Una capa de hielo cubrió el agua de la bahía

El mar congelado en la orilla de San Juan. A la derecha, el agua helada convertida en espejo. Abajo, un vehículo cubierto de hielo.
El mar congelado en la orilla de San Juan. A la derecha, el agua helada convertida en espejo. Abajo, un vehículo cubierto de hielo. / FOTOGRAFÍAS ITXAS ZERBI Y ELENA VIÑAS
  • Los pasaitarras desafiaron a las bajas temperaturas protagonizando la primera kantujira del año

  • El mar se congeló al amanecer en las inmediaciones de los astilleros Zamakona

La escena sorprendió a Aitor Salaberria, uno de los responsables de Itxas Zerbi, la empresa encargada del servicio de motora que comunica San Pedro y San Juan.

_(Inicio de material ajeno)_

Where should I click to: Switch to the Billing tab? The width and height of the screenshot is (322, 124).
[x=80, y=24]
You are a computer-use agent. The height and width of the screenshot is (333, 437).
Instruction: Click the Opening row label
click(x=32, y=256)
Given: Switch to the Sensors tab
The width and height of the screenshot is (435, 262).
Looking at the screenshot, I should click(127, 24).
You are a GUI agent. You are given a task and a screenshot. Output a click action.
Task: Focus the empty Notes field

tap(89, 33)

Cuando, pasados pocos minutos de las 10 de la mañana, se disponía a coger una de las embarcaciones amarradas en las inmediaciones de los astilleros de Zamakona, descubría que la superficie de las aguas de la bahía se había cubierto de una consistente capa de hielo.

El mar se convertía en un espejo capaz de reflejar la imagen de las grúas que operan en la zona y de los edificios que se erigen en el barrio de Meipi. Las temperaturas que descendían por debajo de los cero grados habían transformado todo a su alrededor en un paisaje literalmente helador. Prueba de ello eran los vehículos estacionados en la vía pública y también las marquesinas de autobuses teñidas de blanco. El hielo se extendía, una mañana más, por los jardines y todo aquello que estuviera a la intemperie.

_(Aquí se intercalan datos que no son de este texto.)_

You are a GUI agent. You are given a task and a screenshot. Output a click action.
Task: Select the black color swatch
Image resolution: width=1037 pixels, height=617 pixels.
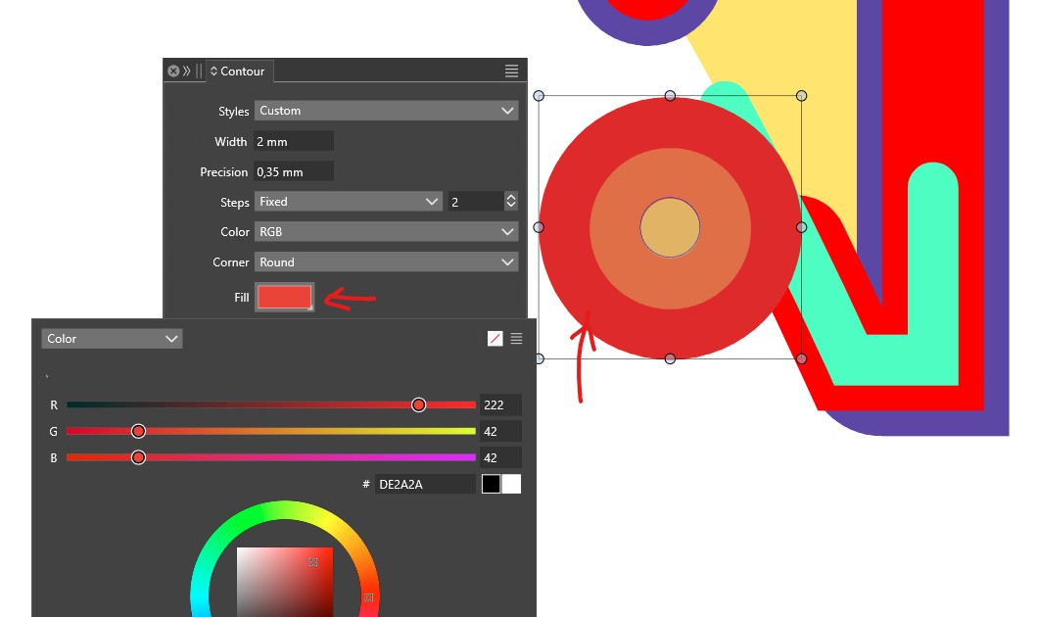pyautogui.click(x=491, y=484)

«Por la mañana, el termómetro marcaba, en el balcón de casa, menos seis grados», comentaba una sanjuandarra, mientras otra confesaba haberse sorprendido con el color blanco que conquistaba el pueblo. «Todo estaba helado», insistía.

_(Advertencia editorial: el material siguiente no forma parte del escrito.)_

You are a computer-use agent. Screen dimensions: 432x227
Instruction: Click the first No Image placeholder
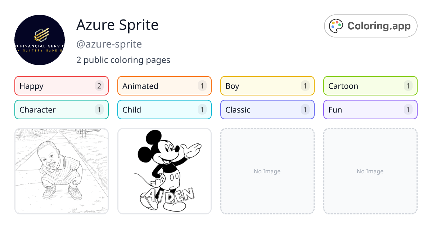(267, 171)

Hacia el mediodía, los mercurios se plantaban en cero grados y los pasaitarras salían a la calle dispuestos a desafiar al frío para tomar parte en la primera kantujira popular del año. Abrigados y sin apenas detener su paso, saludaban a los vecinos con un repertorio de canciones, entre las que se incluían algunos temas de corte navideño.

Los txistularis acompañaron su ruta y, afortunadamente, también el sol, haciendo más llevadero el itinerario hasta Erreka. Su actuación fue seguida por niños y mayores, como las hermanas Garazi y Aitziber, quienes no quisieron perderse los sones musicales.

Con algo más de frío, concretamente menos tres grados, entrenaron los remeros que hoy tienen una cita, a las 11.00, en el Bidasoa con el campeonato de Gipuzkoa de banco móvil en larga distancia.